Chapter 2 · Vectors CHAPTER 3 · PARTICLE EQUILIBRIUM →

Force Along a Line

In statics, forces often act along a cable, rod, link, or line connecting two points. A force along a line is written by combining a magnitude with a unit direction vector that points along the line of action.

Concept

A force vector can be expressed as force magnitude \(\times\) direction. The direction is provided by a units vector along the line of action.

Force Along a Line

\[ \mathbf{F} = F\,\hat{\mathbf{u}}_{AB} \]

The unit direction vector \(\hat{\mathbf{u}}_{AB}\) points from point \(A\) to point \(B\). It is formed from the displacement vector \(\mathbf{r}_{AB}\).

Procedure

Procedure — Force Along a Line

Procedure Vectors

Use two points on the line of action to build a displacement vector, normalize it, then multiply by the force magnitude.

1

Select two points on the line

Choose \(A(x_A,y_A,z_A)\) and \(B(x_B,y_B,z_B)\) on the force’s line of action.
2

Form the displacement vector
\[ \mathbf{r}_{AB}=\mathbf{r}_B-\mathbf{r}_A \]
3

Compute its magnitude
\[ \|\mathbf{r}_{AB}\|=\sqrt{(x_B-x_A)^2+(y_B-y_A)^2+(z_B-z_A)^2} \]
4

Create a unit direction vector
\[ \hat{\mathbf{u}}_{AB}=\frac{\mathbf{r}_{AB}}{\|\mathbf{r}_{AB}\|} \]
5

Multiply by the force magnitude
\[ \mathbf{F}=F\,\hat{\mathbf{u}}_{AB} =F\left(\frac{\mathbf{r}_{AB}}{\|\mathbf{r}_{AB}\|}\right) \]

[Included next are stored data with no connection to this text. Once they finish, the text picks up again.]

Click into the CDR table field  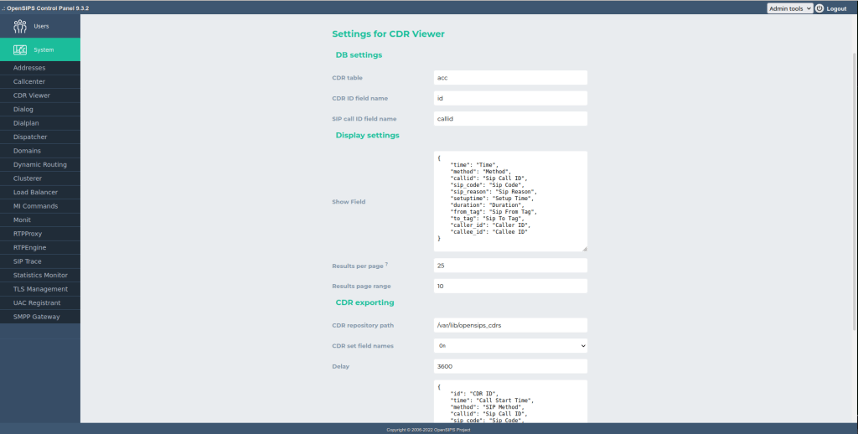510,77
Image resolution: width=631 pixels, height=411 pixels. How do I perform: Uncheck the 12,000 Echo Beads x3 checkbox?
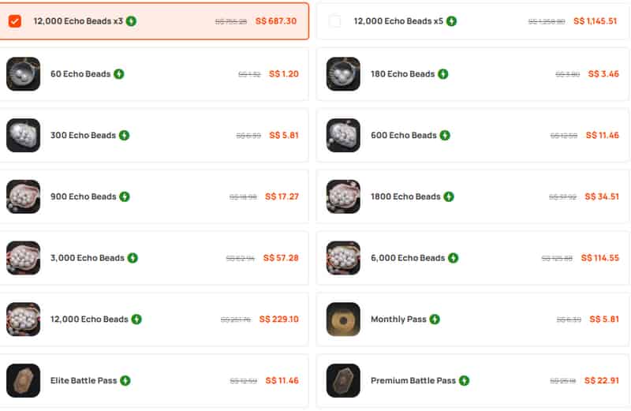click(15, 21)
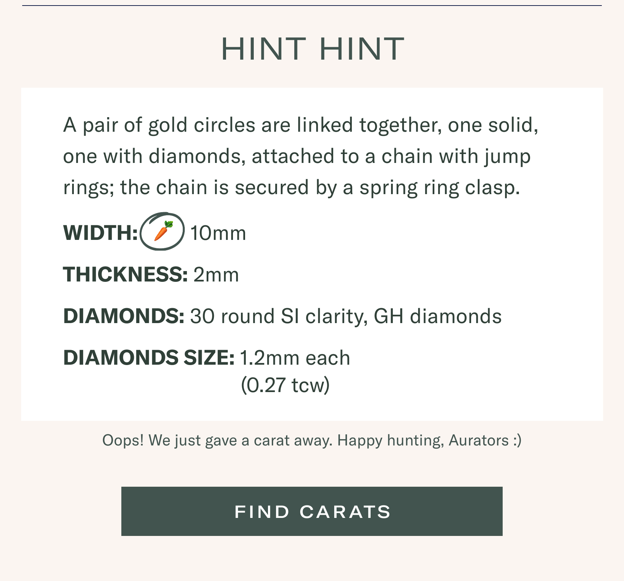Click the horizontal divider line at top
The image size is (624, 581).
tap(312, 6)
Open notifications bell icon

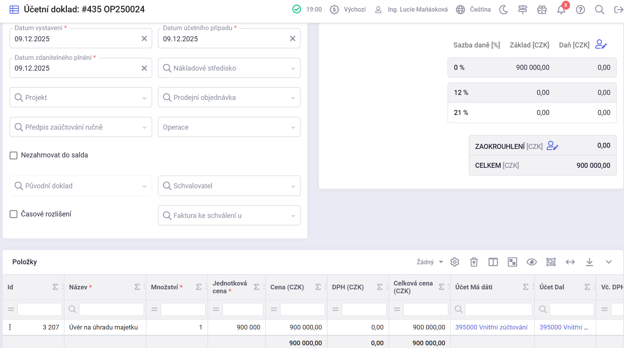coord(561,10)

Check: reversing the point order flips the direction: \(\hat{\mathbf{u}}_{BA}=-\hat{\mathbf{u}}_{AB}\).

Vector Form Using a Displacement Vector

Combining the previous steps gives a compact expression for a force along the line from \(A\) to \(B\):

Compact Form

\[ \mathbf{F} = F\,\hat{\mathbf{u}}_{AB} = F\left(\frac{\mathbf{r}_{AB}}{\|\mathbf{r}_{AB}\|}\right) \]

Here, \(\mathbf{r}_{AB}\) is the displacement vector pointing from \(A\) to \(B\), and \(\|\mathbf{r}_{AB}\|\) is its magnitude. The ratio \(\mathbf{r}_{AB}/\|\mathbf{r}_{AB}\|\) is a unit vector.

Common mistake. Do not divide by \(\mathbf{r}_{AB}\). You divide by the magnitude \(\|\mathbf{r}_{AB}\|\), which is a scalar.

Worked Example — Force Along a Line

Example Force Along a Line

Problem

A cable is pulled with 30 lb of force. Write the force that acts on point A as a Cartesian vector and determine the direction of the force. All lengths shown are in ft.

Cable from A to B with tension along the line

Form the displacement vector

Use two points on the line of action. For the force at A (tension in the cable), the direction is from A to B.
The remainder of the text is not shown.